TEXT FOR ANALYSIS:
------------------------------------------------------------------------
PCC exemptions

From MikroTik Wiki
Revision as of 04:46, 20 July 2011 by Fewi (talk | contribs) (Solution)
Jump to: navigation, search

Introduction

When using PCC as per the [Manual:PCC | official manual] PCC policy applies routing marks to all packets originated by the local network. These routing marks override all other routing decisions the router would normally make, including routing decisions between directly connected networks. This leads to devices on one local network being unable to reach devices on another directly connected network - something that would work out of the box without PCC. Without PCC the router would simply consult the routing table and send the packet out the appropriate port, with PCC the packet gets marked for distribution via one of the WAN links and gets sent out that way.

Solution

To restore connectivity between directly connected networks traffic between the networks must be exempted from PCC. A simple and extendable approach is to first create an address list that contains all local networks, including the WAN link networks, and to then accept all traffic between networks on the address list. The official PCC manual actually kind of does this: the first two rules in the [Manual:PCC#Policy_routing | policy routing section example] exempts traffic from the LAN to the directly connected WAN segments:

/ip firewall mangle
add chain=prerouting dst-address=10.111.0.0/24 \
   action=accept in-interface=LAN
add chain=prerouting dst-address=10.112.0.0/24 \
   action=accept in-interface=LAN

The same principle can be extended to enable multiple local networks to talk to one another. Building on the example from the manual - where the LAN addressing is 192.168.0.0/24 - let's assume there is also a DMZ addressed as 172.16.0.0/24.
------------------------------------------------------------------------
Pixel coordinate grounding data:

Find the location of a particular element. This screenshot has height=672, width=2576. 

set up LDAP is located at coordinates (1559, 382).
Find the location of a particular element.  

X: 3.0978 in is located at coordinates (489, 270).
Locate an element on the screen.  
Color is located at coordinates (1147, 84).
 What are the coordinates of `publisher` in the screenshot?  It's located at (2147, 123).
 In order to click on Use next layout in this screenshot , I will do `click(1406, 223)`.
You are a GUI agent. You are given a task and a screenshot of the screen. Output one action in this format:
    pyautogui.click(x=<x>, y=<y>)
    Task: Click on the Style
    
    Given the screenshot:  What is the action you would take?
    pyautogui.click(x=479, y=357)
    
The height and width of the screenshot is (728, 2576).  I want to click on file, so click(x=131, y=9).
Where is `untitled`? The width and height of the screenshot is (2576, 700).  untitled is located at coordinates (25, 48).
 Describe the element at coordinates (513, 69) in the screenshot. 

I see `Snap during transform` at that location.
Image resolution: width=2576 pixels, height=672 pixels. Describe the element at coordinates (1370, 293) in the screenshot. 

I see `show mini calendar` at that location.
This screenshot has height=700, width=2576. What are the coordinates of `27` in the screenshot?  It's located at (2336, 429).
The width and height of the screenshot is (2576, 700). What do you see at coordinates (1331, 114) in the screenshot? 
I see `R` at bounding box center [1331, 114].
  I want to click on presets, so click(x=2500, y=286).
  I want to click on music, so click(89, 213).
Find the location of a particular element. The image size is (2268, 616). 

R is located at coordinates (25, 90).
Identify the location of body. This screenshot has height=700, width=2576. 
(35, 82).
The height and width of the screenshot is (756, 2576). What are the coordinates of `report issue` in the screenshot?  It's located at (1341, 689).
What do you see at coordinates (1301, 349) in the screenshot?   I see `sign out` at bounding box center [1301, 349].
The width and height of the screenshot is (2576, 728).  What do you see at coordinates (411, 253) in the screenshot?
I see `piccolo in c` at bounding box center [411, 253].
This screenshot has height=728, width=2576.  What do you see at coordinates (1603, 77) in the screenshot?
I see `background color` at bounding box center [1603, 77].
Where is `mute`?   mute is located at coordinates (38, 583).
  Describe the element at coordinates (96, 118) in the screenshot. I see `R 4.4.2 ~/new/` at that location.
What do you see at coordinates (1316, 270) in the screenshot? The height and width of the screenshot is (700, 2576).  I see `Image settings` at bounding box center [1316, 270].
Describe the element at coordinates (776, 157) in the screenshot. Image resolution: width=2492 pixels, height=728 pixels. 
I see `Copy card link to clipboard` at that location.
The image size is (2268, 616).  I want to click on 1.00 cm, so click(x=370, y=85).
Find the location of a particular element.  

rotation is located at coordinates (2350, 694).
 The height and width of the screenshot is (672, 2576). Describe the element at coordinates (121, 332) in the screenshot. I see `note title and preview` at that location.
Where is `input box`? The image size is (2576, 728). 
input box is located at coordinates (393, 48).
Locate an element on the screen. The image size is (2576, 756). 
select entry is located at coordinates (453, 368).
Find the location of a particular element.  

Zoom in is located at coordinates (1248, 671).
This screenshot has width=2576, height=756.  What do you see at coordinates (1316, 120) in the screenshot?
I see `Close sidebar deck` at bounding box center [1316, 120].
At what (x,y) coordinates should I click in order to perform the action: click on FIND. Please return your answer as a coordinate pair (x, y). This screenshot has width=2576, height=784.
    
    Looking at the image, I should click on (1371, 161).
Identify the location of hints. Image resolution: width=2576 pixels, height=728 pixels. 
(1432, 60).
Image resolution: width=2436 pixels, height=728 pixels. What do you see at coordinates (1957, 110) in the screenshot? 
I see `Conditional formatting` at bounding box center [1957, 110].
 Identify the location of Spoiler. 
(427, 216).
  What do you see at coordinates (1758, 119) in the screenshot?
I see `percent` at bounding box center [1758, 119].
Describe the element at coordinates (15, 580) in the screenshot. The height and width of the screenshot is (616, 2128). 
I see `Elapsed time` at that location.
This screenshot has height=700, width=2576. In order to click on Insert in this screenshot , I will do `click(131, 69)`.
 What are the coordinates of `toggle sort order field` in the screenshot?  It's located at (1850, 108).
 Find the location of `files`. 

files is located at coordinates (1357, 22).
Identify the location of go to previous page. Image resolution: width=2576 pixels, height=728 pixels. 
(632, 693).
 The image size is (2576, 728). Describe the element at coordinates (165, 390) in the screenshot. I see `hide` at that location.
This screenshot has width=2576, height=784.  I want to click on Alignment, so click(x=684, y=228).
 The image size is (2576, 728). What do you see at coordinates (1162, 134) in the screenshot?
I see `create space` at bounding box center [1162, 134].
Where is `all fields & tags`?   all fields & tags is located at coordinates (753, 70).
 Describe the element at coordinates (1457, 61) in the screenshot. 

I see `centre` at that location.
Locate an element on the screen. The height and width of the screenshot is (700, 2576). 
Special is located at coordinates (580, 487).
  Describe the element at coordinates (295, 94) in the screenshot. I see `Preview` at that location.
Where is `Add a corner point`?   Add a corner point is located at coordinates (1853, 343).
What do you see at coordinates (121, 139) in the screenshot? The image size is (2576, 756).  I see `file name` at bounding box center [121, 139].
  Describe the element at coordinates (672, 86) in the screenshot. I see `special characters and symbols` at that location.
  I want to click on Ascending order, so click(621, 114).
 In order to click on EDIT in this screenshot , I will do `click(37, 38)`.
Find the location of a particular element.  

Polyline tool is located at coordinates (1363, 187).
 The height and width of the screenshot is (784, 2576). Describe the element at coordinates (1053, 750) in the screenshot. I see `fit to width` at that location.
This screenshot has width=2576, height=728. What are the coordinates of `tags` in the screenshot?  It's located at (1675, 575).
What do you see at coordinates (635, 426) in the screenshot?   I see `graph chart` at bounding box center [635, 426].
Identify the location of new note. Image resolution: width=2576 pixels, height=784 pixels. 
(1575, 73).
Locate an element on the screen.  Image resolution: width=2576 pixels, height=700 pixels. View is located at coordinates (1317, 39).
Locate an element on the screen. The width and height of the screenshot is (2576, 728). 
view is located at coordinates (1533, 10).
------------------------------------------------------------------------
THE PROBLEM:
Print the part of the PCC exemptions page that runs from "From MikroTik Wiki" up to and including "out that way.". You can ignore the records.

SOLUTION FOR THIS EXERCISE:
From MikroTik Wiki
Revision as of 04:46, 20 July 2011 by Fewi (talk | contribs) (Solution)
Jump to: navigation, search

Introduction

When using PCC as per the [Manual:PCC | official manual] PCC policy applies routing marks to all packets originated by the local network. These routing marks override all other routing decisions the router would normally make, including routing decisions between directly connected networks. This leads to devices on one local network being unable to reach devices on another directly connected network - something that would work out of the box without PCC. Without PCC the router would simply consult the routing table and send the packet out the appropriate port, with PCC the packet gets marked for distribution via one of the WAN links and gets sent out that way.